Task directions: Please echo the stretch of lines from the one containing "Click the new dashboard icon at bottom" through the one containing "Action: pos(751,104)", word for word.

(Entries for locating words and elements)

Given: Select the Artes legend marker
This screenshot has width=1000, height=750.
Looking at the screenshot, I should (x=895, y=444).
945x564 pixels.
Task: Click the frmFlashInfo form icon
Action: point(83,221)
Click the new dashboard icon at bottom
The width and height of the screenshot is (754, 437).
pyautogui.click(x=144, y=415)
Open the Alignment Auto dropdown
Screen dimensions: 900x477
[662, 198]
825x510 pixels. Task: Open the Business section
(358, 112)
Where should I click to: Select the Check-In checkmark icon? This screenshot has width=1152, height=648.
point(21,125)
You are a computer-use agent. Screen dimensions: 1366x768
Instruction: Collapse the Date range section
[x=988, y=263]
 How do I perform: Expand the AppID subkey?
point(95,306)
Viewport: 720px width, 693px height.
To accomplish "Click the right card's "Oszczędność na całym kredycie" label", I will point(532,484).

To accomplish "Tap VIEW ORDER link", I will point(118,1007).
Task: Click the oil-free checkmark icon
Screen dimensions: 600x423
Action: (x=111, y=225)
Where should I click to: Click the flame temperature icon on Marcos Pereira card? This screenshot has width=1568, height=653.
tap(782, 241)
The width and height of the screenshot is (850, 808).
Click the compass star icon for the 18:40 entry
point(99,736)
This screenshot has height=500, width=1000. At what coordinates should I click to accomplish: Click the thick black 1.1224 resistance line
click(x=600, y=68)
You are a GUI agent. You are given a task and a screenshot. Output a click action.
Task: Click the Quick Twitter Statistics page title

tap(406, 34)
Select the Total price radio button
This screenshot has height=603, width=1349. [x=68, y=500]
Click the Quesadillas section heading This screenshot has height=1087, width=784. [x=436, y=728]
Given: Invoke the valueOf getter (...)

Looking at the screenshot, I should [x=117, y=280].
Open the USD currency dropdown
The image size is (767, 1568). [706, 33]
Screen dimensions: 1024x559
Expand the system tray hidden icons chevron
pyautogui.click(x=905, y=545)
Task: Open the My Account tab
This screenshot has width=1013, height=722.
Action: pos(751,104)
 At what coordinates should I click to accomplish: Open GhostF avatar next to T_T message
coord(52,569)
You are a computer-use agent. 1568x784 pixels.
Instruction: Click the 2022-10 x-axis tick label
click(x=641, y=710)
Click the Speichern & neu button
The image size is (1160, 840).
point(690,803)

Correct result:
Click the new dashboard icon at bottom
The width and height of the screenshot is (754, 437).
pyautogui.click(x=144, y=415)
Open the Alignment Auto dropdown
Screen dimensions: 900x477
[662, 198]
825x510 pixels. Task: Open the Business section
(358, 112)
Where should I click to: Select the Check-In checkmark icon? This screenshot has width=1152, height=648.
point(21,125)
You are a computer-use agent. Screen dimensions: 1366x768
Instruction: Collapse the Date range section
[x=988, y=263]
 How do I perform: Expand the AppID subkey?
point(95,306)
Viewport: 720px width, 693px height.
To accomplish "Click the right card's "Oszczędność na całym kredycie" label", I will point(532,484).

To accomplish "Tap VIEW ORDER link", I will point(118,1007).
Task: Click the oil-free checkmark icon
Screen dimensions: 600x423
Action: (x=111, y=225)
Where should I click to: Click the flame temperature icon on Marcos Pereira card? This screenshot has width=1568, height=653.
tap(782, 241)
The width and height of the screenshot is (850, 808).
Click the compass star icon for the 18:40 entry
point(99,736)
This screenshot has height=500, width=1000. At what coordinates should I click to accomplish: Click the thick black 1.1224 resistance line
click(x=600, y=68)
You are a GUI agent. You are given a task and a screenshot. Output a click action.
Task: Click the Quick Twitter Statistics page title

tap(406, 34)
Select the Total price radio button
This screenshot has height=603, width=1349. [x=68, y=500]
Click the Quesadillas section heading This screenshot has height=1087, width=784. [x=436, y=728]
Given: Invoke the valueOf getter (...)

Looking at the screenshot, I should [x=117, y=280].
Open the USD currency dropdown
The image size is (767, 1568). [706, 33]
Screen dimensions: 1024x559
Expand the system tray hidden icons chevron
pyautogui.click(x=905, y=545)
Task: Open the My Account tab
This screenshot has width=1013, height=722.
Action: pos(751,104)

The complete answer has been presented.